Document excerpt:
--------------------------------
# Counting - Cardinality unit planning framework Young learners

### Overview

Overview:

This page provides a sequences of activities to facilitate counting and the conceptualization of cardinality. Activities to find the quantity and value of objects and create a procedure to count groups of objects, which will eventually lead to the development of cardinality:

Cardinality - Counting objects results in a cardinal result (numbered value). Beginning learners will repeat or emphasize the last word in a sequence to mean the total value of a set of objects. one two three four five six seven = seven (x x x x x x x)

## Mathematics content - mathematical discoveries

Includes enduring understanding, big ideas, land marks, structure, concepts, and generalizations for mathematical content (number value and operations, algebra, geometry, measurement, data analysis and probability).

Supporting ideas from unpacking the big idea (facts, concepts, generalizations) to include as concepts and outcomes when teaching counting can be selected from the following sources depending on the abilities of the learners. A general outcome like:

• Count groups of objects to twenty.
--------------------------------
Source material:
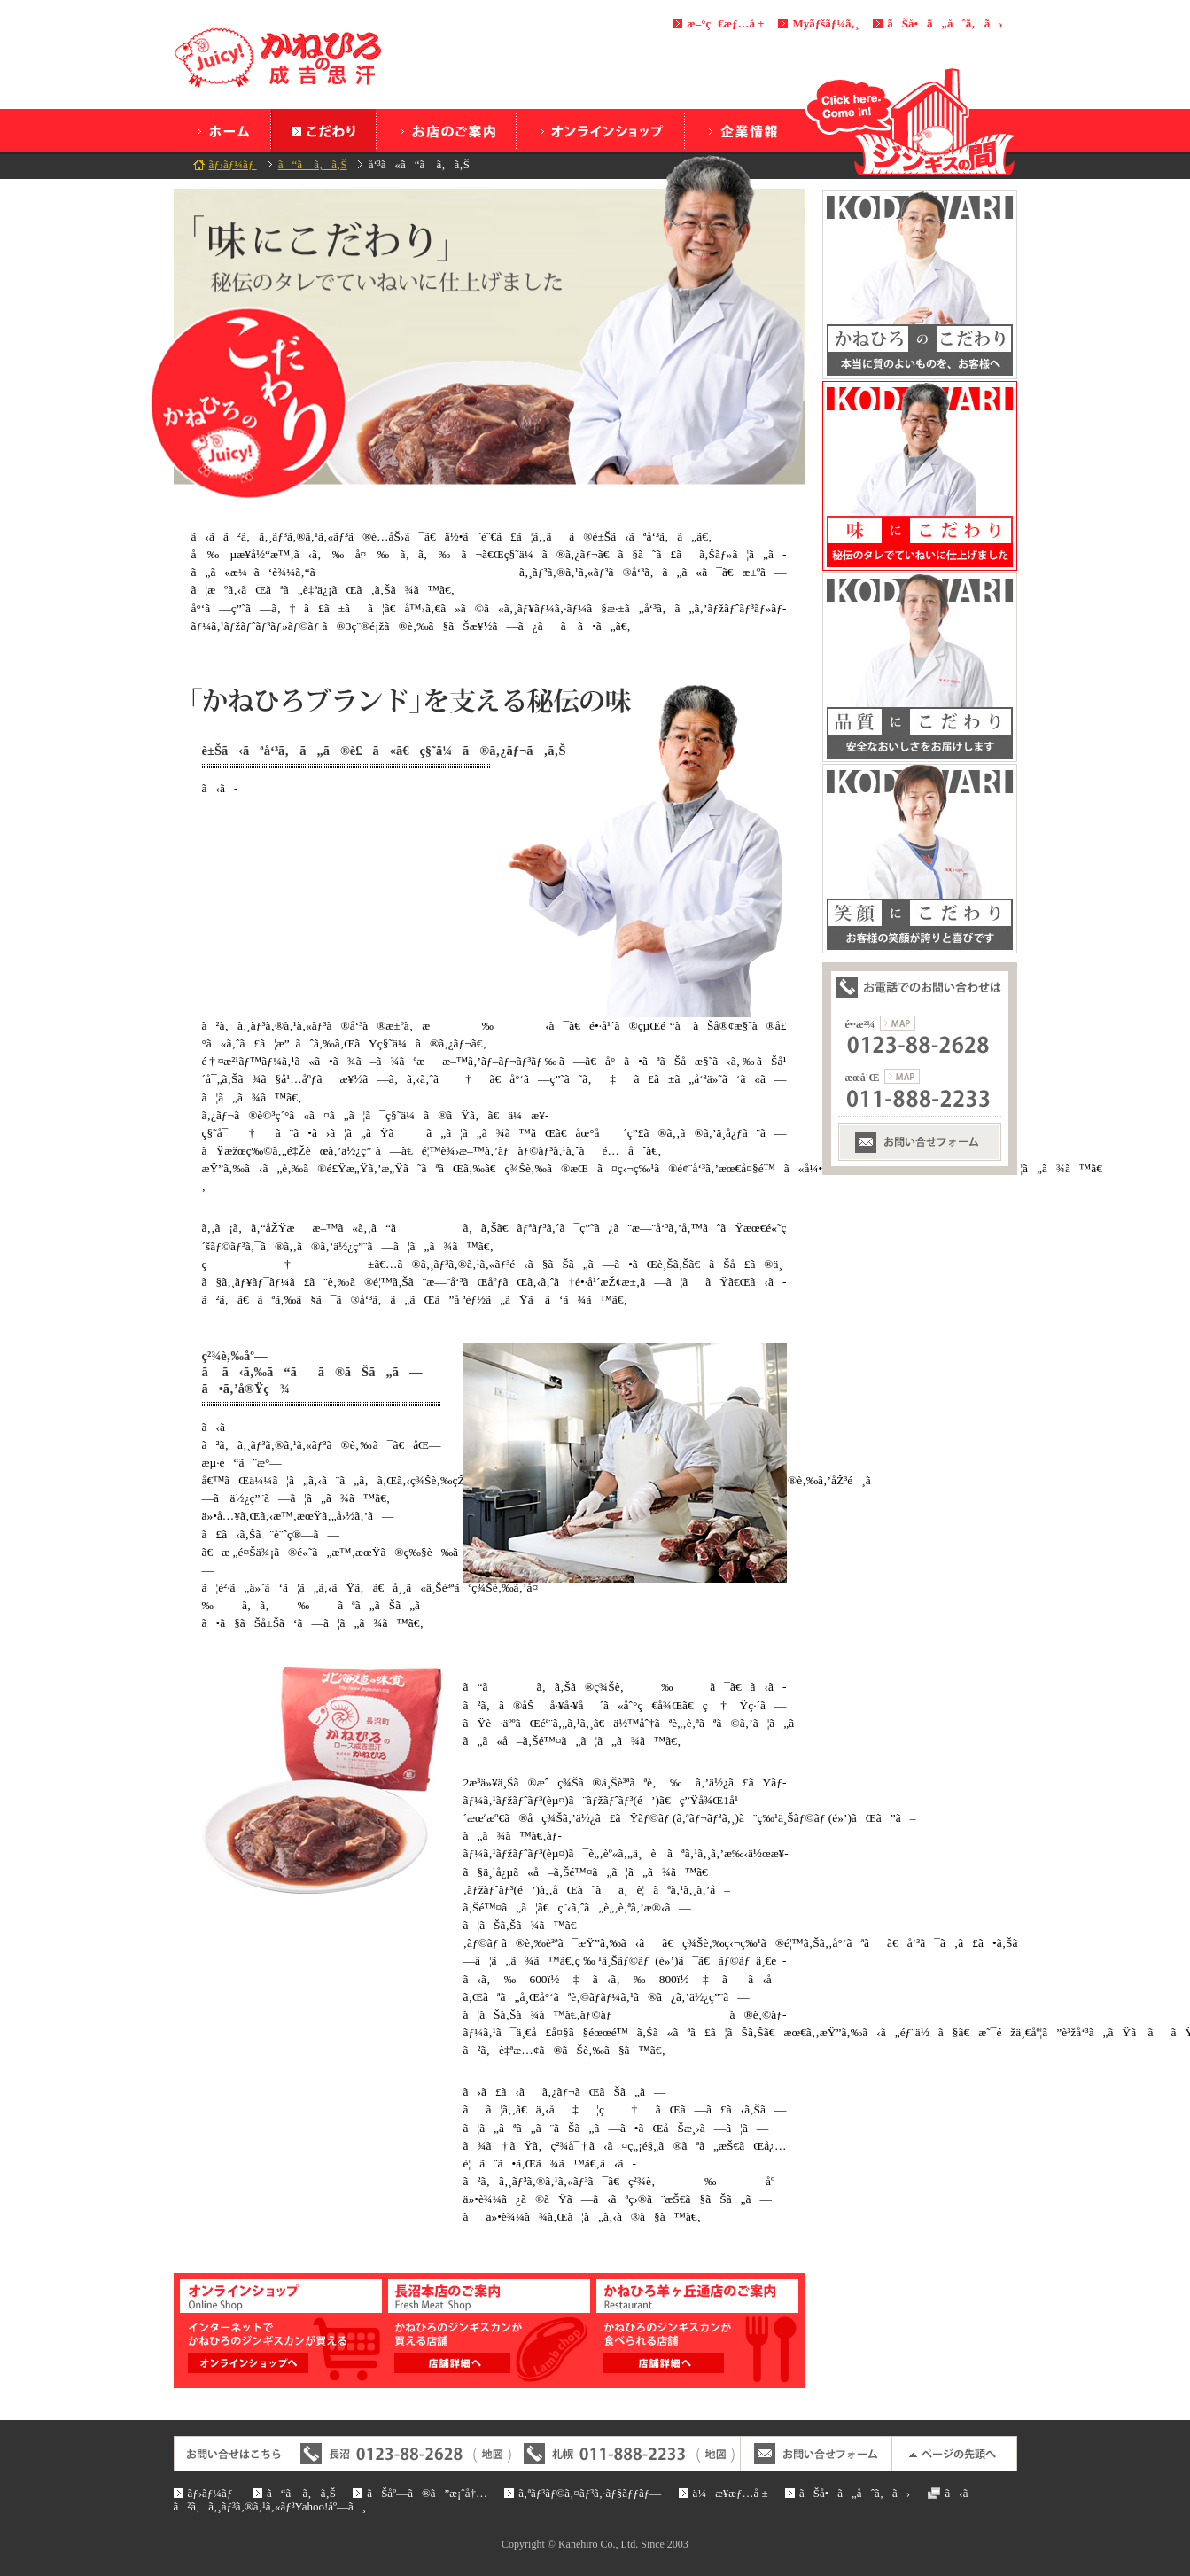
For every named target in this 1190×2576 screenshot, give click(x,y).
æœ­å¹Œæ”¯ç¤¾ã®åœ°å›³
--------------------------------
Objective:
In the counting and cardinality page, what do beginning learners repeat or emphasize to stand for the total value of a set of objects? The lines above come from a separate source.

In response:
The last word in a counting sequence.